**TEXTE PROPOSÉ**
★ ★ ★ ★ ★

Les dispositifs formels de démocratie participative conçus pour permettre aux v citoyens de prendre part à la vie politique entre les élections.
Il faut cependant mentionner quelques procédures introduites assez récemment dans les systèmes institutionnels eux-mêmes. Ces pratiques participatives figurent dans les textes officiels et se situent curieusement aux deux extrêmes du système politique.
A l’échelon national comme international, c’est depuis longtemps le referendum, enfermé dans des règles strictes quant à son contenu (par exemple l’article 11 de la Constitution de la Vème République et dans de nombreuses Constitutions). Sa mise en œuvre est rarement satisfaisante du fait même de la question posée et du sujet en cause qui supposeraient d’amples explications et délibérations préalables. Les participants à ces referendums votent souvent hors du sujet de la consultation et pour ou contre le gouvernement ; les récents referendums sur la Constitution européenne de 2005 ou sur le Brexit en sont la preuve. Il en va de même de la pratique des pétitions en vigueur en Italie, en Suisse et récemment introduite dans l’UE par le Traité de Lisbonne.
A l’échelon exclusivement national et partisan on observe aussi depuis quelques années une pratique nouvelle, celle des « élections primaires » dont les résultats sont discutables (éparpillement des candidatures, tractations entre courants etc.).
Enfin dans la société civile la démocratie participative à titre consultatif est particulièrement vivante à l’échelle mondiale s’agissant par exemple de mouvements comme ATTAC ou les économistes atterrés…).

★ ★ ★ ★ ★

**DONNÉES ENREGISTRÉES**

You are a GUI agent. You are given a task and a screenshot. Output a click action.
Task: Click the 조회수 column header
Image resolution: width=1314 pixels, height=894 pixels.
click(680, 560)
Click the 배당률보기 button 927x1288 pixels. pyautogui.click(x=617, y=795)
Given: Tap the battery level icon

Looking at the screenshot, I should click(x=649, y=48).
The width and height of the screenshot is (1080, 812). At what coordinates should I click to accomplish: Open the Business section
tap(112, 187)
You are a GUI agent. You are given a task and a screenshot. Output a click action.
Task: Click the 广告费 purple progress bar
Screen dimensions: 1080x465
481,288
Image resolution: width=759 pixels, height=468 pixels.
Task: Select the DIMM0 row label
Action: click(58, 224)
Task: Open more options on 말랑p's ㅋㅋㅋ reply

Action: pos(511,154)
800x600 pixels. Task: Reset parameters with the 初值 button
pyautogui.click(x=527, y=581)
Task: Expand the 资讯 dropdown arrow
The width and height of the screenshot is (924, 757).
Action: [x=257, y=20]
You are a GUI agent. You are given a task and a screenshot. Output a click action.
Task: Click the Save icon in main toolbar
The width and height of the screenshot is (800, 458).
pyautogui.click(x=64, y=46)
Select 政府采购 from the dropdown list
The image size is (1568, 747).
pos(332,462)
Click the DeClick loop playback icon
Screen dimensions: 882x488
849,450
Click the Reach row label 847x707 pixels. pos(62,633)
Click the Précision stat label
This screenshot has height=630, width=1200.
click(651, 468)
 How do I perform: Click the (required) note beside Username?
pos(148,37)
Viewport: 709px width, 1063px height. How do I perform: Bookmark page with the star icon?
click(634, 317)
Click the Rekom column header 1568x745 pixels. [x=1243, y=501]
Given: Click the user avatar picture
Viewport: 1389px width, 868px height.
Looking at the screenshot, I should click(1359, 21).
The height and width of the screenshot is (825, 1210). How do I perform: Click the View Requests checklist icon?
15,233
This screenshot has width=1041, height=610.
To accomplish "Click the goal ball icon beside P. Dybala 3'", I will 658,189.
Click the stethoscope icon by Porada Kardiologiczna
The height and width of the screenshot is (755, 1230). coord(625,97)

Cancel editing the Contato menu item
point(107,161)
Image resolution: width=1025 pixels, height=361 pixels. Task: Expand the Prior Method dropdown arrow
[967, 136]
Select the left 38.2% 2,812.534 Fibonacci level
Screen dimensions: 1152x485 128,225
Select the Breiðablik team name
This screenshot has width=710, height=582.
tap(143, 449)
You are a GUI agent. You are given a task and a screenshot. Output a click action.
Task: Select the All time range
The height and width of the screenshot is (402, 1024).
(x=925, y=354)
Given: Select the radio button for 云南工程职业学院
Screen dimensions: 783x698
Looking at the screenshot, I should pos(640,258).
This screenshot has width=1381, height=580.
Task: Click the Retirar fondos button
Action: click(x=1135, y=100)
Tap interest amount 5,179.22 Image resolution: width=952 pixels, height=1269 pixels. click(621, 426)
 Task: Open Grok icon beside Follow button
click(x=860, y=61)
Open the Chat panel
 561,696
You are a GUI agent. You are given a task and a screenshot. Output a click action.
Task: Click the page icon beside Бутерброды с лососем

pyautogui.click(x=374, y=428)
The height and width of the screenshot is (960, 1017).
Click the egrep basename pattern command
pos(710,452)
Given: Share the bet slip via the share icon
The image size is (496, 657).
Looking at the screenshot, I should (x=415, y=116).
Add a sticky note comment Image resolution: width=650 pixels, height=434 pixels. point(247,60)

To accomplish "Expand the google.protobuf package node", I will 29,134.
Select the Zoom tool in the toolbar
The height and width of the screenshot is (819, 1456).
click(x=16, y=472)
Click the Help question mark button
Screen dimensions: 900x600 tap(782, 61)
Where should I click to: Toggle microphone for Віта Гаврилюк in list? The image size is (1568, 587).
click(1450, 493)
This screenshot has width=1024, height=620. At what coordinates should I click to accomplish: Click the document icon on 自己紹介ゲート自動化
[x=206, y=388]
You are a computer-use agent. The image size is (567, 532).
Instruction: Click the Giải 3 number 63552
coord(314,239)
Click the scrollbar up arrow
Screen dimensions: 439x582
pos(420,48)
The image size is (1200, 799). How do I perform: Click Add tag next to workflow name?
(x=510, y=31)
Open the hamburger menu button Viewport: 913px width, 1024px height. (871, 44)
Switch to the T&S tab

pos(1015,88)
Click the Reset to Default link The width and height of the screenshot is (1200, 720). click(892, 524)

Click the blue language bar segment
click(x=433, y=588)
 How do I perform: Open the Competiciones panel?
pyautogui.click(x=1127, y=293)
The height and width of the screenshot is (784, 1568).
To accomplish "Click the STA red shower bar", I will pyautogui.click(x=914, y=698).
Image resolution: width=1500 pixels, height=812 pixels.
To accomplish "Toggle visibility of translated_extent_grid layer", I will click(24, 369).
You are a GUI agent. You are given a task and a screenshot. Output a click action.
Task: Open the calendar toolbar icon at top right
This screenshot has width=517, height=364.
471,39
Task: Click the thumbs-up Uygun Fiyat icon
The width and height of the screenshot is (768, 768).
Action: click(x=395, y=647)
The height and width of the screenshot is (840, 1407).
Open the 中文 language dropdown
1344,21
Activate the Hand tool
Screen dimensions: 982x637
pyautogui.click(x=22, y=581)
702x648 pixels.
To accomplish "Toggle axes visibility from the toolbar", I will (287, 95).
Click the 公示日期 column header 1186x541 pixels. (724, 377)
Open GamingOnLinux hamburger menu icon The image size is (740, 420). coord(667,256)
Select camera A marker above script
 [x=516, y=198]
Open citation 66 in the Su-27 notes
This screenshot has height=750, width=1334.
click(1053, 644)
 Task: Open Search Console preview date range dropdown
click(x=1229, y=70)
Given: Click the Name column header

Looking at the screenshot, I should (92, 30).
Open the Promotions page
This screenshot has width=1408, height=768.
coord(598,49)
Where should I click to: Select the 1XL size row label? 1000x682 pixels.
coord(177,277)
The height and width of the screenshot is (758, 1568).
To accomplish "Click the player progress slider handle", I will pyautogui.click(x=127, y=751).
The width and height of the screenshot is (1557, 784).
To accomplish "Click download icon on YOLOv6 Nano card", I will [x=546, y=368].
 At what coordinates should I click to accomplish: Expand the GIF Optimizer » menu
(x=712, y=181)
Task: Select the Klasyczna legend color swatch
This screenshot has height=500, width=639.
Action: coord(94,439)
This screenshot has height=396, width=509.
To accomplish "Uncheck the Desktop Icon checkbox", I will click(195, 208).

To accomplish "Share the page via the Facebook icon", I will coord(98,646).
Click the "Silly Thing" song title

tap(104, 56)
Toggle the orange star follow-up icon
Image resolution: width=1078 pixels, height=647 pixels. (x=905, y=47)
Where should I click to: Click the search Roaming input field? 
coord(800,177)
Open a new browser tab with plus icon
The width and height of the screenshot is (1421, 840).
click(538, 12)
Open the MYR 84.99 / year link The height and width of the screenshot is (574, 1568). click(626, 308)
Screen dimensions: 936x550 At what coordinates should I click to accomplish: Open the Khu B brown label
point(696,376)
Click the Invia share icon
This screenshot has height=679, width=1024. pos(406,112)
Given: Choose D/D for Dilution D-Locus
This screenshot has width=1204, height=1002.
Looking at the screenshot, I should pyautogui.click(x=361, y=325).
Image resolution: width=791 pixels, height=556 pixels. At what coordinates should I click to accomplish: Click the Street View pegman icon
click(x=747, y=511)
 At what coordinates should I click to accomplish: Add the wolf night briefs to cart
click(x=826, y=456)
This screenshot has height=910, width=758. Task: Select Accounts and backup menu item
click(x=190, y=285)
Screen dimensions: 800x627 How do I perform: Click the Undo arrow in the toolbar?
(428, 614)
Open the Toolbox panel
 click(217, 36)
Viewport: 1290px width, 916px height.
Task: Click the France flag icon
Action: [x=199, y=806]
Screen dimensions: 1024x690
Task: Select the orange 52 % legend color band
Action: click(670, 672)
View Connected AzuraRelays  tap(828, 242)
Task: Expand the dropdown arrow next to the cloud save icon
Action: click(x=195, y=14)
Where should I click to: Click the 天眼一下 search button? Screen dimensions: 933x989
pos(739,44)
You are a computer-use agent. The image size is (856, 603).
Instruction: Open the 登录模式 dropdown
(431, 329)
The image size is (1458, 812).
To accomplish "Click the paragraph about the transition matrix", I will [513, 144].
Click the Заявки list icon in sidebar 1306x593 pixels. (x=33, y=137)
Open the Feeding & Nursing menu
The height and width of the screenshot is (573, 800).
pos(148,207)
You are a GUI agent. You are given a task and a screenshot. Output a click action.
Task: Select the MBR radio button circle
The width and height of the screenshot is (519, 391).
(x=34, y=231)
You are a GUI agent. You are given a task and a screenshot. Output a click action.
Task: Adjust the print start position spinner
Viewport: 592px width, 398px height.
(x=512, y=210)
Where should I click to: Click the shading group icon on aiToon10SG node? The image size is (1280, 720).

★ ★ ★ ★ ★

**SÉRIE D'EXERCICES**
1 - Selon le texte sur la démocratie participative, par quel traité la pratique des pétitions a-t-elle été introduite dans l'UE ?
2 - Recopiez le passage du texte sur la démocratie participative qui s'ouvre sur les mots contenant « Il faut cependant » et se clôt sur « du système politique. », en renommant « pratiques participatives » en « démarches participatives ».
3 - Donnez la suite du texte sur la démocratie participative, à partir de sa dernière phrase.
Les enregistrements n'interviennent en rien dans ce travail.

**CORRIGÉ DES EXERCICES**
1 - Par le Traité de Lisbonne.

2 -
Il faut cependant mentionner quelques procédures introduites assez récemment dans les systèmes institutionnels eux-mêmes. Ces démarches participatives figurent dans les textes officiels et se situent curieusement aux deux extrêmes du système politique.

3 -
Les dispositifs informels de démocratie participative
Alors que ces dispositifs institutionnels de démocratie participative connaissent des succès inégaux, au contraire sur les sujets d’aménagement du territoire et de protection de la nature, il existe aujourd’hui de nombreux exemples de simple consultation (les enquêtes publiques), de concertation, de coordination, de délibération offertes aux citoyens. Ces procédures offrent l’avantage de convoquer avec des pouvoirs variables les citoyens sur des problèmes concrets et ces procédures produisent de bons résultats pourvu que des règles claires de procédure s’appliquent et qu’une information suffisante soit diffusée au préalable au public concerné.
Plus intéressantes encore de nouvelles formes de démocratie participative à l’échelle nationale apparaissent comme ces Forums (Nuit debout) et ces mouvements (Podemos). Des formes plus anciennes de ce type comme les sit in aux Etats-Unis contre la guerre du Vietnam et plus récemment les manifestations sur la place Tienanmen, les rassemblements de soutien en faveur du « Printemps arabe » en particulier en Tunisie demeuraient très ponctuelles en réponse à des événements graves.
Les diverses formes actuelles de démocratie participative permettent l’expression plus fréquente, indépendamment de l’actualité immédiate, d’une pluralité de points de vue. D’une manière générale ces phénomènes traduisent la survenance d’une forme de « démocratie sauvage » qui correspond à une vague mondiale de fronde, la politique de la rue impose de nouvelles formes à la vie politique. Avant tout c’est l’affirmation nouvelle d’une horizontalité de la politique.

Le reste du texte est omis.